Глава 13.
Девдас на это не проронил ни слова. Выдержав паузу, он спросил:
— Значит, ты меня всё это время только боялась, и ничего больше?
— Нет, больше ничего, — Парвати почти кричала.
— Это правда?
— Конечно, правда. У меня к тебе не осталось ни малейшего доверия. Тот, за кого я выхожу, обладает богатством, мудростью и имеет положение в обществе. Он терпеливый, уравновешенный и набожный. Мой отец печётся о моём благополучии, поэтому никогда не примет всерьёз такого пустоголового и недостойного человека, как ты. Теперь почему бы тебе не пойти вон! Прочь с дороги!
Девдас стал тише воды, ниже травы и уже готов был отступить в сторону, как вдруг ощетинился:
— Ты горда сверх меры!
— Почему нет? — усмехнулась Парвати. — Тебе есть, чем гордиться, а мне нет? У тебя есть приятная внешность, но нет добродетели, а во мне присутствует и то, и другое. Ты богат, твой отец большой человек, но и мой отец ни под чьими дверьми милостыню не просит. Я уеду отсюда далеко–далеко и заживу ничуть не хуже твоего. Ты всё понял?
Девдас стал каким–то вялым, а Парвати продолжала:
— Ты наверно считаешь, что можешь причинить мне очень большие неприятности. На большее ты, безусловно, не способен. Хорошо, поступай, как велит тебе сердце, но уйди с моего пути.
— Как я могу тебе причинить неприятности, Паро? — Девдас совсем поник.
— Опорочив меня, как же ещё?
Девдаса словно обухом по голове огрели, и он проблеял пересохшими губами:
— Как я могу тебя опорочить…
Парвати горько усмехнулась:
— Смешивай с грязью моё доброе имя. Рассказывай всем, что я ночью приходила в твой дом совсем одна. Кричи об этом на каждом углу, чтобы все слышали. Тебе это доставит большое удовольствие!
Она затопала ногами. Сердце Девдаса объяло пламенем, и он варварски взревел:
— Неужели, очернив невинную душу, я смогу спать спокойно? — Взяв в руки удочку, он потряс ею: — Парвати, грешно быть такой гордой, а предмет своей гордыни выставлять напоказ и того хуже. Ты слишком красива, в то время, когда даже лик луны покрыт пятнами, а на безупречный цветок лотоса чёрные пчёлы садятся. На твоем прекрасном лице тоже отметину нужно оставить.
Терпению Девдас пришёл конец, и он, размахнувшись, со всей силы рукояткой удочки ударил Парвати, от чего у неё на лбу появилась глубокая рана, проходившая до самой брови.
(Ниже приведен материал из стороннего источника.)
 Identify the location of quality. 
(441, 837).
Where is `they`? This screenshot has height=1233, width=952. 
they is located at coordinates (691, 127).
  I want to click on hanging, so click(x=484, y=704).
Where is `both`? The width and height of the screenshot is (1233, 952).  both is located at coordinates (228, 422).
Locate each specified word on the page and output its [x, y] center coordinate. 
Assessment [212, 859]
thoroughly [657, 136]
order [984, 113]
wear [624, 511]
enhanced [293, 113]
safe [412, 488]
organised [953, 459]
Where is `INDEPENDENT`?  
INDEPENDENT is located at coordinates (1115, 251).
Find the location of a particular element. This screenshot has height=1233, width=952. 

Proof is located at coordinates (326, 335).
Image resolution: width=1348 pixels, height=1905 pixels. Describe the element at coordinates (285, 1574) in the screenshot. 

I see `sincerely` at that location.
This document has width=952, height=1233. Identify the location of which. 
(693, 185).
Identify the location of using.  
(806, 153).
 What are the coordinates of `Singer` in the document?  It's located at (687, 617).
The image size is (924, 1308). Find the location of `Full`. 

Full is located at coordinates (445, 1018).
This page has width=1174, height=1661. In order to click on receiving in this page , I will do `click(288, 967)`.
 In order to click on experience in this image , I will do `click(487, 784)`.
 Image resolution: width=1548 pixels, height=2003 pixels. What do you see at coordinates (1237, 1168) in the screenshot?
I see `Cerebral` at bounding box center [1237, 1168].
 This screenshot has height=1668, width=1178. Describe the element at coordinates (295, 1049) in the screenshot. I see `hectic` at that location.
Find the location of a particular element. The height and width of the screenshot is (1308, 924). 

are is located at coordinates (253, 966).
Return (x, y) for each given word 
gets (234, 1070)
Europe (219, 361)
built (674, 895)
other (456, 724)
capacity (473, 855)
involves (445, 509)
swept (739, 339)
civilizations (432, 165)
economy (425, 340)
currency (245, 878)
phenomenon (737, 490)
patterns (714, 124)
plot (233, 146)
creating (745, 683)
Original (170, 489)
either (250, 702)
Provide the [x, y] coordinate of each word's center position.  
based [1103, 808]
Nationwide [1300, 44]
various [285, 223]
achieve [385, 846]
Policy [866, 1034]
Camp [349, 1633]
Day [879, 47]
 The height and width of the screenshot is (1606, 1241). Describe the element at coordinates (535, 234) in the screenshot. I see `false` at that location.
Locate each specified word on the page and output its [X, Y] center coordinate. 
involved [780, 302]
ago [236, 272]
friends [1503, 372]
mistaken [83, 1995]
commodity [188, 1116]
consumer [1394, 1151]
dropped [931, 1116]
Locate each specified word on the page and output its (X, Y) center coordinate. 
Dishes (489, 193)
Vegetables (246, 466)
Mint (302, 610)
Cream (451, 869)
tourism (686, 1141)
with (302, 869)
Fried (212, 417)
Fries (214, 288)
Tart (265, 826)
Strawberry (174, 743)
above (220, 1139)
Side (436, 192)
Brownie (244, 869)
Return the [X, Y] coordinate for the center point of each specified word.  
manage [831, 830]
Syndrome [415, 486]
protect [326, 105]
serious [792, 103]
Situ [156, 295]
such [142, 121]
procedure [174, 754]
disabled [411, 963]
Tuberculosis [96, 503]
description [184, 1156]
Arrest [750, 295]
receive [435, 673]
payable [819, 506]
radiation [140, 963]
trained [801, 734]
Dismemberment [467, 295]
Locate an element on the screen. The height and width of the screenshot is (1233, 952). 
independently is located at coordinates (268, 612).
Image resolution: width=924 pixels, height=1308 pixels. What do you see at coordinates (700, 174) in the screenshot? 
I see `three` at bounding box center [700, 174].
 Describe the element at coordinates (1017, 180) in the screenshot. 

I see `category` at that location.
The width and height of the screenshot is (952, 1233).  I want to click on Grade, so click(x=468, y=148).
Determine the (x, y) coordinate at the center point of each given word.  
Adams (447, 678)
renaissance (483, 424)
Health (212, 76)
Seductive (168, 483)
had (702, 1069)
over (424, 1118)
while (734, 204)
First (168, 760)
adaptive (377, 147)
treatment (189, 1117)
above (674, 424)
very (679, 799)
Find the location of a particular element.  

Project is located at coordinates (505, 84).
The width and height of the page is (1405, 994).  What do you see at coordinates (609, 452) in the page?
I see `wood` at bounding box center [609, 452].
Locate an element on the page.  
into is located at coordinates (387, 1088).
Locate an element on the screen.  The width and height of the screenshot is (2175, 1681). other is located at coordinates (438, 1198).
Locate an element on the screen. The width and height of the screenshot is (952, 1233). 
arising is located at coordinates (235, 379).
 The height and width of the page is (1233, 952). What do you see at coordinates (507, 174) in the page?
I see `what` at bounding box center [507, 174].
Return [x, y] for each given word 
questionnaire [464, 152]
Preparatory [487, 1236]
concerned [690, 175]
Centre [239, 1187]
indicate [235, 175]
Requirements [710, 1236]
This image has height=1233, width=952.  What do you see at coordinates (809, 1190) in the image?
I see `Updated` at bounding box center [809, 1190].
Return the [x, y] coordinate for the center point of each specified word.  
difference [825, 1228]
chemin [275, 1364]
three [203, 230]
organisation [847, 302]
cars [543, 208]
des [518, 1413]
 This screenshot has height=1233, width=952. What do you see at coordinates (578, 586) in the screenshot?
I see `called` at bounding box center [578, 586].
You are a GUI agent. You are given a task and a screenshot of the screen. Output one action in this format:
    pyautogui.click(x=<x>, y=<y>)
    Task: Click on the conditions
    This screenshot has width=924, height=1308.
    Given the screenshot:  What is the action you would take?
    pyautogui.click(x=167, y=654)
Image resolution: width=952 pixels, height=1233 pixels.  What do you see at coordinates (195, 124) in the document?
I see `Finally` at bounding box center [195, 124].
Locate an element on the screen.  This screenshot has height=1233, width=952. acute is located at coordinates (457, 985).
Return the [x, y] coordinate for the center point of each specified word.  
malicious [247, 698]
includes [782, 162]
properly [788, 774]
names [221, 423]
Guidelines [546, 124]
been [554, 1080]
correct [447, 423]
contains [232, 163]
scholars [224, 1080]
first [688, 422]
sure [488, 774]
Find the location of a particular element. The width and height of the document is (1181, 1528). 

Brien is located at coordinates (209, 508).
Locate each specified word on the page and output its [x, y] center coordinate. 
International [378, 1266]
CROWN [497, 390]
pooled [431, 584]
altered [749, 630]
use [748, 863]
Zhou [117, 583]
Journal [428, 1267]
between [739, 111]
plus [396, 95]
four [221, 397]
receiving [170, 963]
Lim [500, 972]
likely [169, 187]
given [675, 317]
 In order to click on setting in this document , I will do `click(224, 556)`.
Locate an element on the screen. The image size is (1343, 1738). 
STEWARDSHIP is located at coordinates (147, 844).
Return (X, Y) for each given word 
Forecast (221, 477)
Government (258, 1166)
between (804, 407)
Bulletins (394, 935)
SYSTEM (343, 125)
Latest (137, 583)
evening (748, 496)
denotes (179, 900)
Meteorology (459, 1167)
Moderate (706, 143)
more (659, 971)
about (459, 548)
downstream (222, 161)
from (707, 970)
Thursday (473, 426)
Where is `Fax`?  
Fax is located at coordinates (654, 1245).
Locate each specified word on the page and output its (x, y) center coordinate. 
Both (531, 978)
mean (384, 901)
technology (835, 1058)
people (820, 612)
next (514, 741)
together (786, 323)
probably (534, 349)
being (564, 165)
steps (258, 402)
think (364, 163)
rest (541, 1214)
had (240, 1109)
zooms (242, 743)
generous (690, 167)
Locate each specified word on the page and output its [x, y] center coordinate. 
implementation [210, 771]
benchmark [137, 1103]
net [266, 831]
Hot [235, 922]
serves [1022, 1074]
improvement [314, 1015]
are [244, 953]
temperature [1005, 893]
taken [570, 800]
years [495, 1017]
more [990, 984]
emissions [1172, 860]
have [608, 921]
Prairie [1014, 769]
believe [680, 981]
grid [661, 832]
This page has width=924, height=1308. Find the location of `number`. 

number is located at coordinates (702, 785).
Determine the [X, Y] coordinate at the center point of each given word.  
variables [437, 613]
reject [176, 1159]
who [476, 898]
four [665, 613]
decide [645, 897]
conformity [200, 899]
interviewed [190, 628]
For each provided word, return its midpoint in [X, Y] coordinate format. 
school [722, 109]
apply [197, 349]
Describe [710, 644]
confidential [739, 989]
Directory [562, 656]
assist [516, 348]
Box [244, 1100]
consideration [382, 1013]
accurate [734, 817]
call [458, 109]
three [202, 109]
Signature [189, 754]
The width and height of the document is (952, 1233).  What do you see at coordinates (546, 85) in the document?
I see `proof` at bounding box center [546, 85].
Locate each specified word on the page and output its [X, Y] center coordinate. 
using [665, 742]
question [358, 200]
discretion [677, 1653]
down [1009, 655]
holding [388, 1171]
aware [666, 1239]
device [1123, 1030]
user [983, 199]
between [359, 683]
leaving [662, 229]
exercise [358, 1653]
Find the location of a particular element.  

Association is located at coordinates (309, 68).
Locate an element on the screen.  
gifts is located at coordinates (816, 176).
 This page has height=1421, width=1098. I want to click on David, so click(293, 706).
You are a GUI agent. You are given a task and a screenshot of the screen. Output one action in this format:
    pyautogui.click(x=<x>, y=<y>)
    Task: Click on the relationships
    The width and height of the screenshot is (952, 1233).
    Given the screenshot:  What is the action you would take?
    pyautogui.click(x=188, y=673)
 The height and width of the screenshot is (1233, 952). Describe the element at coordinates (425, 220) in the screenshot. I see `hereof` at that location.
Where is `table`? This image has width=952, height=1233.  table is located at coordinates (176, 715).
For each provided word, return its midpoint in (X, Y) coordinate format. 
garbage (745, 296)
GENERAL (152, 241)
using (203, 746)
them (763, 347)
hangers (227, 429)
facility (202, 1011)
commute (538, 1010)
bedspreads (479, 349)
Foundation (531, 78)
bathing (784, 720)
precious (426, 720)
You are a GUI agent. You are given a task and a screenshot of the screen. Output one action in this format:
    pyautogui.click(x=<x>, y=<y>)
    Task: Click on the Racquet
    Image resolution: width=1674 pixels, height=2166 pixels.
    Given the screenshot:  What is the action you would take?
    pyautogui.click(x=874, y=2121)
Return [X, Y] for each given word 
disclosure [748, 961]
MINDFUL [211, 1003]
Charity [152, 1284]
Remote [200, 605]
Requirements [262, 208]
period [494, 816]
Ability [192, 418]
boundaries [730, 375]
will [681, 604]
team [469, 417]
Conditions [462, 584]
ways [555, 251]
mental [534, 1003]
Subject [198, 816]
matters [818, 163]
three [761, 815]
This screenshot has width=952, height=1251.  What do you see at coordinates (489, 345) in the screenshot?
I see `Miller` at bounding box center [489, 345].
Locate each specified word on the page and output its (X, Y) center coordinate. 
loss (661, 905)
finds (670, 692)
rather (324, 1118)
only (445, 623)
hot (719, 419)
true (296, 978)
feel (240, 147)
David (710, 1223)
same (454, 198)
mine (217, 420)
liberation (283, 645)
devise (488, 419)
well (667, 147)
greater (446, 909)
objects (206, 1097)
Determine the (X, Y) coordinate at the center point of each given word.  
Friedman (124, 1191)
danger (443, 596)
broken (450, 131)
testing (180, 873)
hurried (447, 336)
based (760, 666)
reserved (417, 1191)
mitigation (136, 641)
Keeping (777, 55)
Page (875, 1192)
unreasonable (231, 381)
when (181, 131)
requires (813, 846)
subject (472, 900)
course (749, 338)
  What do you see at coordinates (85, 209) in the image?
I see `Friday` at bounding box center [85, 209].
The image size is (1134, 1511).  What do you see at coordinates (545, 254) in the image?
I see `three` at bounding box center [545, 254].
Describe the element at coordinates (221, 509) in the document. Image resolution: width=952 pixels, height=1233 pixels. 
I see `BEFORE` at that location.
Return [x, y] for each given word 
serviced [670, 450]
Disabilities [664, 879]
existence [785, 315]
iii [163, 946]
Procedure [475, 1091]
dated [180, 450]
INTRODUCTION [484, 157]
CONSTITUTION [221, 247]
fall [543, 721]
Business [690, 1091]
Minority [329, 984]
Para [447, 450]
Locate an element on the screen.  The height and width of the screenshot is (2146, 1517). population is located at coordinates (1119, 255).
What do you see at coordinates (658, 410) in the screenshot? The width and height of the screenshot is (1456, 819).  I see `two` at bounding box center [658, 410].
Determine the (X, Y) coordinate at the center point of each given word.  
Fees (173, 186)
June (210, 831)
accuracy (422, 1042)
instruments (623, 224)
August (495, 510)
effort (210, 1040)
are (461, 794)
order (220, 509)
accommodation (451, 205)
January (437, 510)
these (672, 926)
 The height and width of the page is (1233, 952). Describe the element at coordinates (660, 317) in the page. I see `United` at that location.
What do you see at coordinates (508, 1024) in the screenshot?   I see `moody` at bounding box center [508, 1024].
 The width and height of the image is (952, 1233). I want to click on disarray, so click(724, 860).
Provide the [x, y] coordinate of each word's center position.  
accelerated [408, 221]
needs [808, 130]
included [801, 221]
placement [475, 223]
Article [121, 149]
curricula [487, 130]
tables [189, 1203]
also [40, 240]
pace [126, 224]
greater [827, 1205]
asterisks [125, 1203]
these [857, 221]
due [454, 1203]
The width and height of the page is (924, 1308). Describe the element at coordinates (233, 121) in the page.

Всё её лицо покрылось кровью, она больно упала, и с её губ сорвалось:
— Дев!.. За что?
Девдас разломал удочку на куски и, швырнув их в пруд, спокойно сказал:
— Ничего страшного, это всего лишь царапина.
Парвати заплакала. Девдас оторвал кусок от своей рубахи, намочил его в воде и, повязывая ей на лоб, приговаривал:
— Паро, не бойся, всё уже позади. Рана эта быстро заживёт, останется только шрам. Если кто–нибудь о нём спросит, тебе придётся лгать, чтобы не выявлять истинную причину его происхождения.
— Ой, мамочки…
— Довольно, Паро! Обида быстро забудется, поэтому я оставляю тебе на память свой след, чтобы ты вспоминала обо мне каждый раз, видя в зеркале своё чересчур сияющее лицо.
Не ожидая никакого ответа, Девдас был готов оттуда уйти.
— О, Дев... — всхлипнула Парвати.
Девдас повернулся. На его глаза навернулись слёзы, и он прохрипел:
— Что ещё скажешь, Паро?
— Не рассказывай никому, пожалуйста.
Девдас наклонился и погладил её по голове:
— Не притворяйся, Паро! Ты совсем не изменилась. Помнишь, как ты озорничала в детстве? Разве ты не получала тогда от меня?
— Дев, прости меня.
— Не нужно просить прощения. Ты на самом деле забыла, что я сначала на тебя злился, а потом всегда прощал? Парвати, ты ведь знаешь, я не люблю много говорить и веду себя импульсивно, сильно не размышляя о последствиях своих поступков.